**Work instruction 1:** Summarize the passage on nitric oxide and L-arginine in two sentences.
**Work instruction 2:** Carry on the passage on nitric oxide and L-arginine, starting after its last sentence.

**Text segment:**
--- START ---

Nitric oxide (NO) is an important substance produced by the body that regulates blood flow, fights harmful pathogens and assists in cell communication. NO also helps to improve the efficiency of food and nutrient delivery into muscle tissue, which is why high levels of it help athletes perform better.

When L-arginine is processed by the body, it converts into NO, resulting in improved athletic performance. The amino acid is also a precursor to metabolites in the body like collagen, connective tissues, enzymes and hormones.

"The research found that when the dietary supplement (L-arginine) was used there was a striking increase in performance by altering the use of oxygen during exercise," explained Professor Andrew Jones from UE's School of Sport and Health Sciences.

--- END ---

**The data:**
--- START ---

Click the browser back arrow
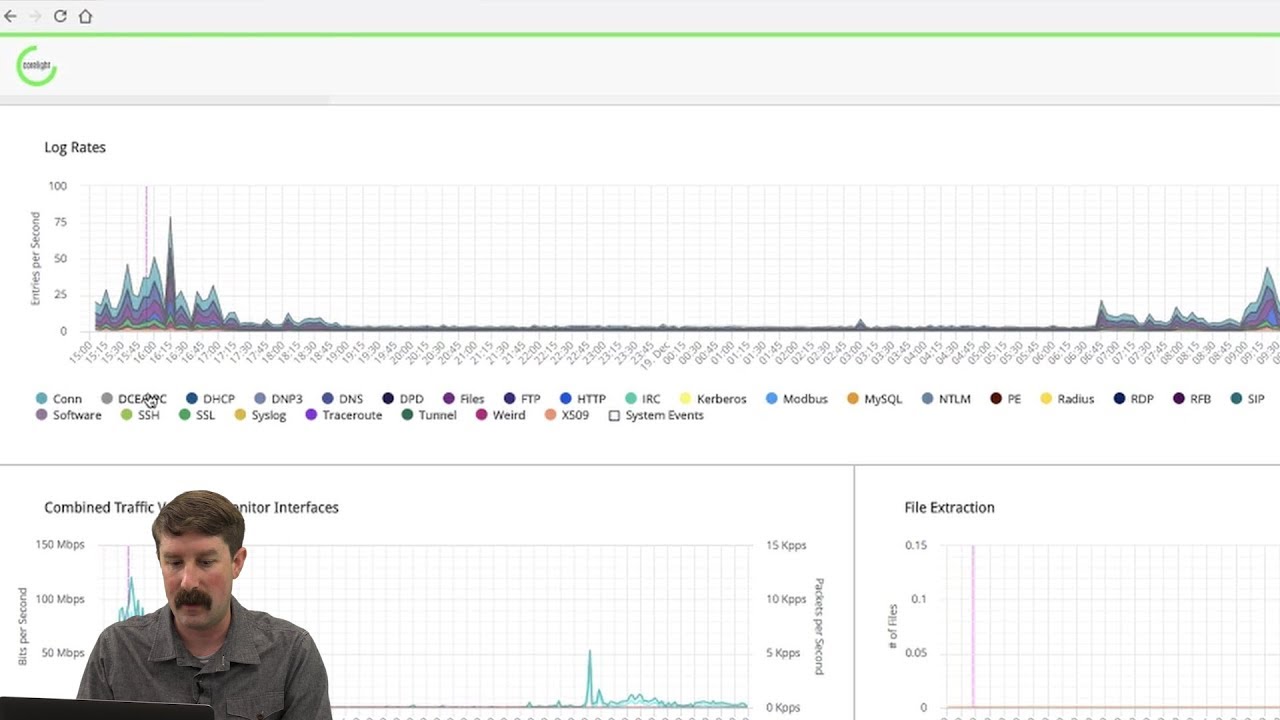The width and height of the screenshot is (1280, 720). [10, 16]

--- END ---
--- START ---

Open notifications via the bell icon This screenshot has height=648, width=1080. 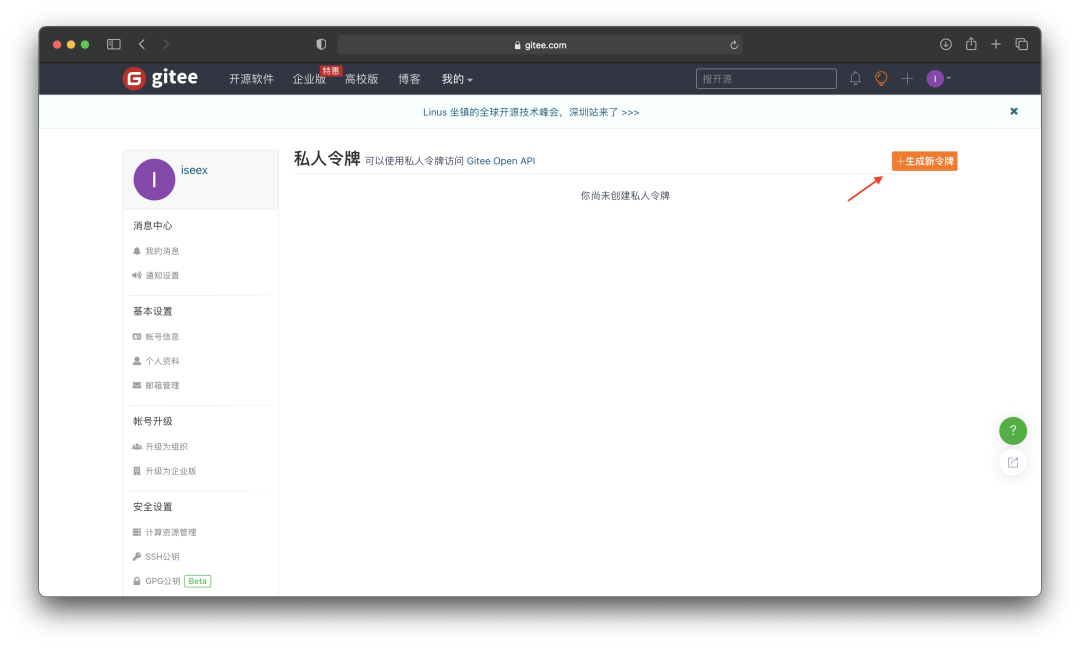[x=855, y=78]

--- END ---

**Written answer 1:** Nitric oxide, which the body produces, regulates blood flow, fights pathogens, assists cell communication and improves nutrient delivery to muscle tissue, so high levels of it help athletes perform better. The body converts the amino acid L-arginine into nitric oxide, and Professor Andrew Jones of UE's School of Sport and Health Sciences said research found that the supplement produced a striking increase in exercise performance by altering oxygen use.

**Written answer 2:**
"This is important for endurance athletes as we would expect the supplement to bring a one-to-two percent improvement in race times. While this may seem small, this is a very meaningful improvement -- particularly at elite levels where small gains can be the difference between winning and losing."

When tested on a group of healthy males, L-arginine not only improved performance levels, but it helped to lower blood pressure and reduce the amount of oxygen needed during exercise.

L-arginine is naturally found in protein-rich foods like nuts and meat. Chickpeas and coconuts, for instance, are rich in L-arginine. L-arginine supplements are also available, including powders that can easily be added to protein or meal-replacement smoothies.